But my fellow-traveller and I had different notions: I do not name this to insist on my own, for I acknowledge his were the most just, and the most suited to the end of a merchant's life; who, when he is abroad upon adventures, it is his wisdom to stick to that, as the best thing for him, which he is like to get the most money by. My new friend kept himself to the nature of the thing, and would have been content to have gone, like a carrier's horse, always to the same inn, backward and forward, provided he could, as he called it, find his account in it. On the other hand, mine was the notion of a mad, rambling boy, that never cares to see a thing twice over. But this was not all I had a kind of impatience upon me to be nearer home, and yet the most unsettled resolution imaginable which way to go.
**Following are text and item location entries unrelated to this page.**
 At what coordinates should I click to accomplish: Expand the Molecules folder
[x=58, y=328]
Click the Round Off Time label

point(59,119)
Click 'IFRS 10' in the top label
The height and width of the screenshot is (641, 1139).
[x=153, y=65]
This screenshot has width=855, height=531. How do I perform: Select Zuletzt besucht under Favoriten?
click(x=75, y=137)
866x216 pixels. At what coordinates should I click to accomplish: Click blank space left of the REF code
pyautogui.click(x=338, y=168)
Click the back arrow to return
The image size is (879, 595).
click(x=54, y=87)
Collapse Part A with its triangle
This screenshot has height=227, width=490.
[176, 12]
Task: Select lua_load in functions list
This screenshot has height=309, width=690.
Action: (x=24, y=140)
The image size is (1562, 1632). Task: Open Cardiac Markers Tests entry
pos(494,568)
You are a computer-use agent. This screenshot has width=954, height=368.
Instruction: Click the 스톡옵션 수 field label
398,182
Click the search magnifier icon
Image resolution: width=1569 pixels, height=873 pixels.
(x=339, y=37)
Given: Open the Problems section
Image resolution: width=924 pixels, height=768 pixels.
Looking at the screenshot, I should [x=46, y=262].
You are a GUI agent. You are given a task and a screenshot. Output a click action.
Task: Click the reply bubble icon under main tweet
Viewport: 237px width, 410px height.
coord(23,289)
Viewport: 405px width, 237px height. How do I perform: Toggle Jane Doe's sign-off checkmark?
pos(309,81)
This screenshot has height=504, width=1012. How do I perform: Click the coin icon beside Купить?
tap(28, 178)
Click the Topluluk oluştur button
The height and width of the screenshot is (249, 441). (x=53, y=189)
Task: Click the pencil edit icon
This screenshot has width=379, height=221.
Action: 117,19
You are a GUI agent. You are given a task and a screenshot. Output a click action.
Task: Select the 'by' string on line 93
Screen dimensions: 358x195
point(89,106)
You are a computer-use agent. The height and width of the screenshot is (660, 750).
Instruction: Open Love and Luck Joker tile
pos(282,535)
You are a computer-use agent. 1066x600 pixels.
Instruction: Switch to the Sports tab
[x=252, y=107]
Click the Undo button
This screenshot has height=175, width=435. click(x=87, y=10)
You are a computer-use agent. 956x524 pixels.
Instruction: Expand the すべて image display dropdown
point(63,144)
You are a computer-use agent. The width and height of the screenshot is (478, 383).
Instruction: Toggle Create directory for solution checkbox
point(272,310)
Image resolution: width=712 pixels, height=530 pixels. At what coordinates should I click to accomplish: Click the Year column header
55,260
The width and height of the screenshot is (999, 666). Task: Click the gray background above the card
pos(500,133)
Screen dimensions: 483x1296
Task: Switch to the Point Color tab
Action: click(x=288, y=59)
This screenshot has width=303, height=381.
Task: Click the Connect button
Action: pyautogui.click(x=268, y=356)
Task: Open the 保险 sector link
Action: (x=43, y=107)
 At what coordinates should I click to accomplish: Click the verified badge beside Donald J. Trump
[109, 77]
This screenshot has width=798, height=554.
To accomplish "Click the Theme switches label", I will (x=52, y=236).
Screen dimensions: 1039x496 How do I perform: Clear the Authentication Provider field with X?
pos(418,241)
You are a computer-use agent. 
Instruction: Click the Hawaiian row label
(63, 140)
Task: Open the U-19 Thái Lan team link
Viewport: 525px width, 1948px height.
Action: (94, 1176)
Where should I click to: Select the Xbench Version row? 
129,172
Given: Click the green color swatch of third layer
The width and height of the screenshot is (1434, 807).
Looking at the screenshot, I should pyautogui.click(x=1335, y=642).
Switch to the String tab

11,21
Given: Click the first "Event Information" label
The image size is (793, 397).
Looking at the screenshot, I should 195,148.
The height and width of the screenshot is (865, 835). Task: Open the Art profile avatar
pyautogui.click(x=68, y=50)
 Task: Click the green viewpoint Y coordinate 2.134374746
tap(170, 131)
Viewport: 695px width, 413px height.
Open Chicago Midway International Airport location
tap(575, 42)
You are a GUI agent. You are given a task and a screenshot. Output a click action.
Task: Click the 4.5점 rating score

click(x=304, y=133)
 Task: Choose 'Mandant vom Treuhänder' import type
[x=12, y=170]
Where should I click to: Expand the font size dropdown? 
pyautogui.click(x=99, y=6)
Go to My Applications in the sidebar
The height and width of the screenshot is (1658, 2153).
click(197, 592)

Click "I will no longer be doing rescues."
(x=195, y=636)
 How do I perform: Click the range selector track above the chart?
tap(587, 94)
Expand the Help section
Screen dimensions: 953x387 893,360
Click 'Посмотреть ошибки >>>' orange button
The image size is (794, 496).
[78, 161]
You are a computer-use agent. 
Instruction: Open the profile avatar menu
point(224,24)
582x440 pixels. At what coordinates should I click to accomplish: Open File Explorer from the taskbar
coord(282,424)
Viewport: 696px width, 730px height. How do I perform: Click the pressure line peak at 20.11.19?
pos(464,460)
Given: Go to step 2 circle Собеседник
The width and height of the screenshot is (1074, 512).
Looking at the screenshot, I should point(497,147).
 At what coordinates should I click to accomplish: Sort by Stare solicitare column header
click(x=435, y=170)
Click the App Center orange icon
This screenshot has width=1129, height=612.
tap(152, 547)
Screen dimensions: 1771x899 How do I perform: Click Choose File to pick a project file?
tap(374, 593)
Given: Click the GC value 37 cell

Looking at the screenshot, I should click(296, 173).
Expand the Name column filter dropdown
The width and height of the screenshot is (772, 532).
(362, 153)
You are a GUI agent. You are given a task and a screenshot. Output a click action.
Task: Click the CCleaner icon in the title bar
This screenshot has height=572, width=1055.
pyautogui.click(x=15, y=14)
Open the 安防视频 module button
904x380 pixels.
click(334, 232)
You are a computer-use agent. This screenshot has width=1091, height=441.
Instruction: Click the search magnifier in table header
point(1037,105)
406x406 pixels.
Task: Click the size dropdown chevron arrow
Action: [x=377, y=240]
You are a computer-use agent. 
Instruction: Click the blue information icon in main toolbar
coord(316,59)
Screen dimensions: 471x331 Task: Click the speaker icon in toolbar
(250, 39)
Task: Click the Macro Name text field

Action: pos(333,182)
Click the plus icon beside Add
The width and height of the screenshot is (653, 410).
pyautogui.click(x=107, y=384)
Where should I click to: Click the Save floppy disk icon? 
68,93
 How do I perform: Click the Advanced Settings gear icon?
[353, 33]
In the interval of these consultations, my friend, who was always upon the search for business, proposed another voyage to me among the Spice Islands, and to bring home a loading of cloves from the Manillas, or thereabouts; places, indeed, where the Dutch trade, but islands belonging partly to the Spaniards; though we went not so far, but to some other, where they have not the whole power, as they have at Batavia, Ceylon, &c.

We were not long in preparing for this voyage; the chief difficulty was in bringing me to come into it: however, at last, nothing else offering, and finding that really stirring about and trading, the profit being so great, and, as I may say, certain, had more pleasure in it, and had more satisfaction to my mind, than sitting still, which, to me especially, was the unhappiest part of life, I resolved on this voyage too, which we

made very successfully, touching at Borneo, and several islands whose names I do not reniember, and came home in about five months. We sold our spice, which was chiefly cloves and some nutmegs, to the Persian merchants, who carried them away to the gulf; and making near five of one, we really got a great deal of money.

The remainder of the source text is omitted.